Transcribe the records word for word from their first line through the line that contains "The height and width of the screenshot is (240, 268).", and leave the pictures out of your answer.

::: Supplied information

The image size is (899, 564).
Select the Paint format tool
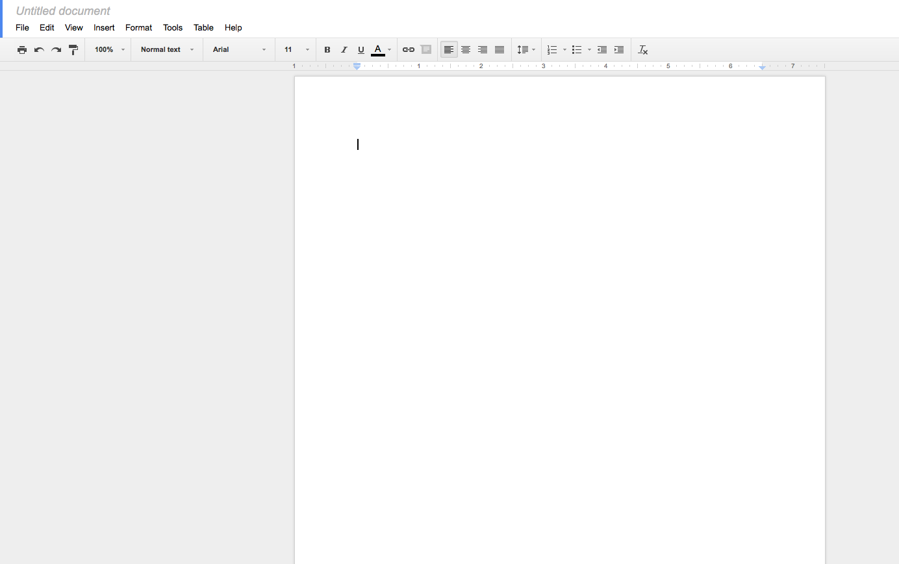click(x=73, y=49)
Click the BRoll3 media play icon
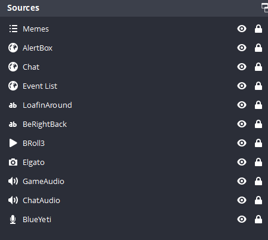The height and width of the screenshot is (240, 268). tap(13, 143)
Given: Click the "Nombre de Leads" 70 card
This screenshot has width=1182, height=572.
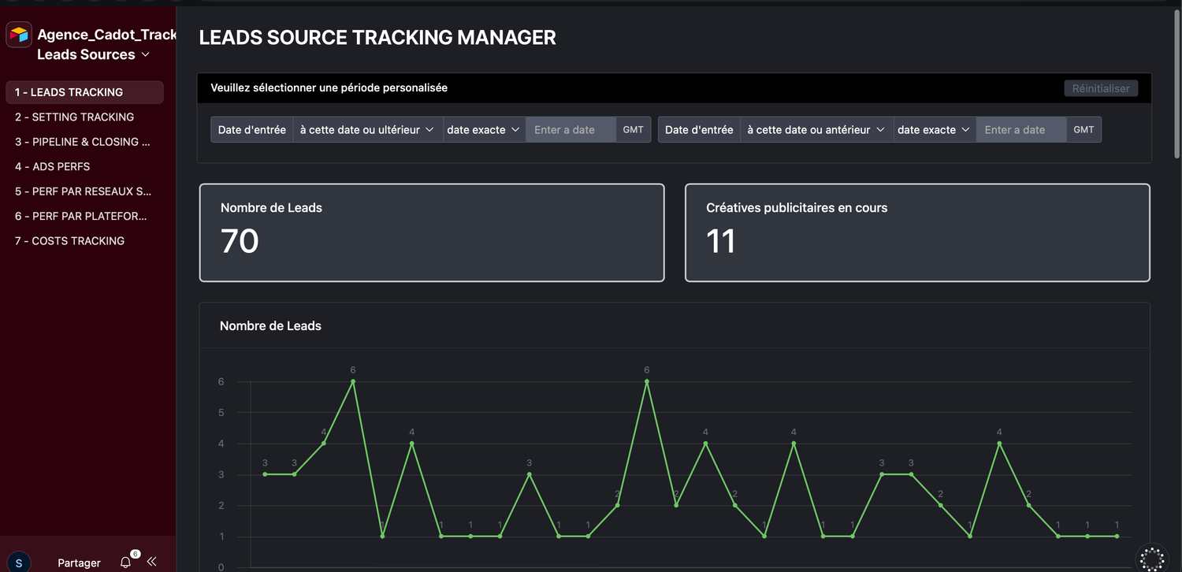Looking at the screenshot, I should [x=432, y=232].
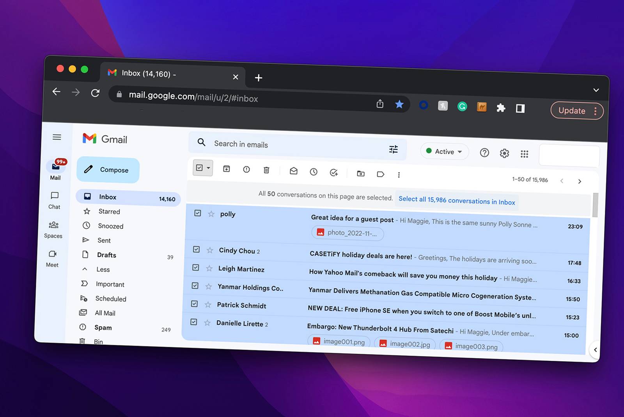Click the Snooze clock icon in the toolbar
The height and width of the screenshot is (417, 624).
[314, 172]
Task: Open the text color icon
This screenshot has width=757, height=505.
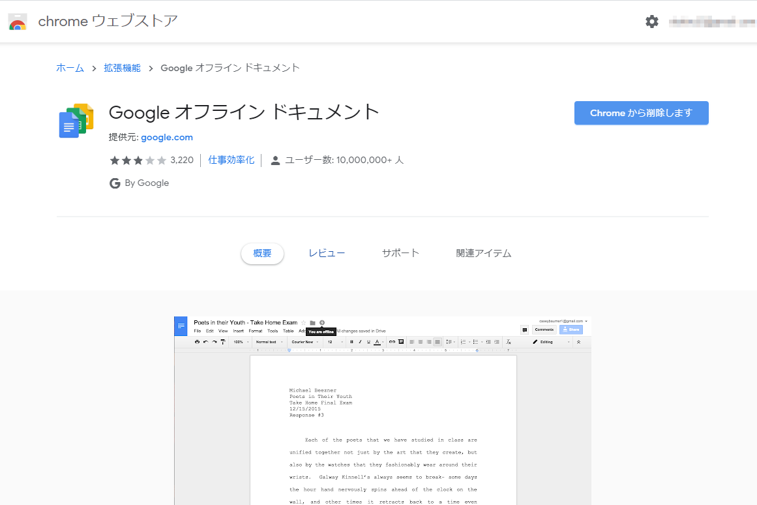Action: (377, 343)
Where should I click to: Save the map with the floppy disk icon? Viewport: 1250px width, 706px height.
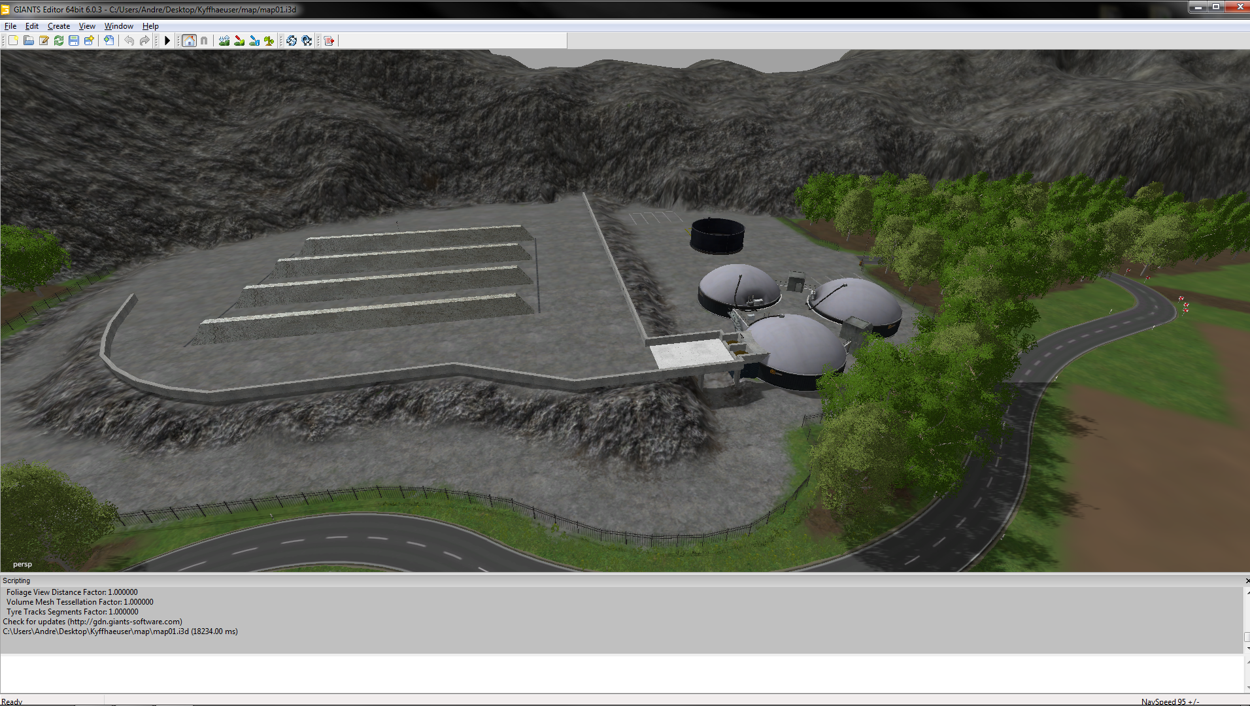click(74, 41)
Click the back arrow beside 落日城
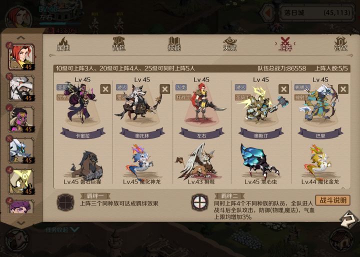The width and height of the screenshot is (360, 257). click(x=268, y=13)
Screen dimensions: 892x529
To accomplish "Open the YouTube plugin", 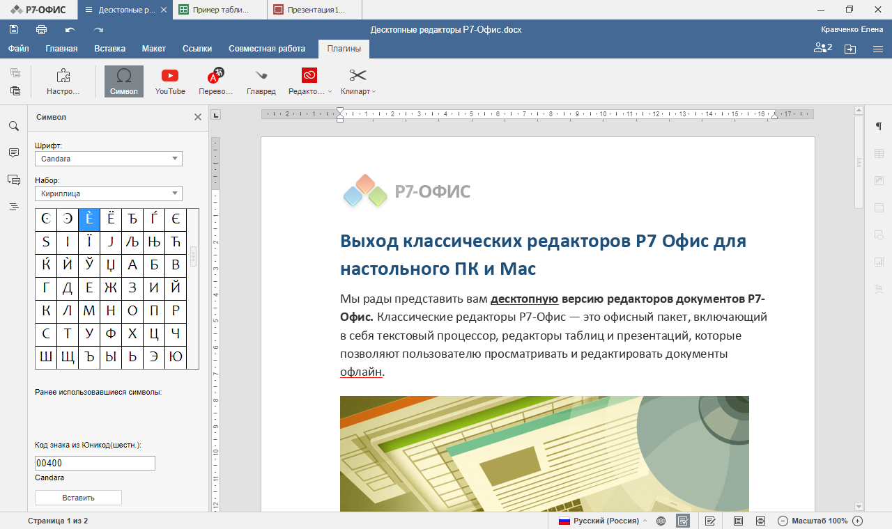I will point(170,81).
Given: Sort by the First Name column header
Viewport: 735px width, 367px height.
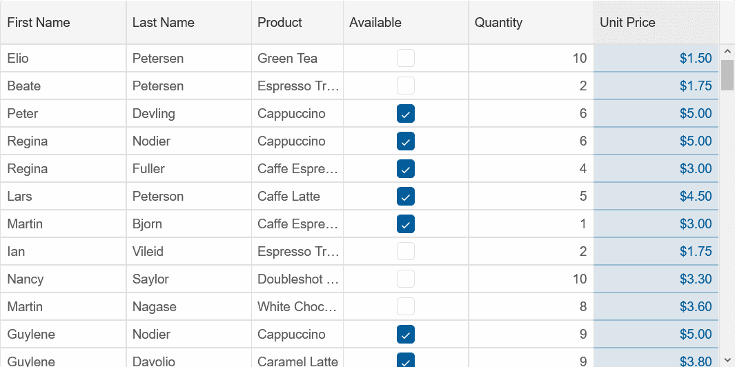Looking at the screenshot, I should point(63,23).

::::::

§ **Response**
The image size is (899, 564).
Select the Paint format tool
click(x=73, y=49)
Click the BRoll3 media play icon
The height and width of the screenshot is (240, 268). tap(13, 143)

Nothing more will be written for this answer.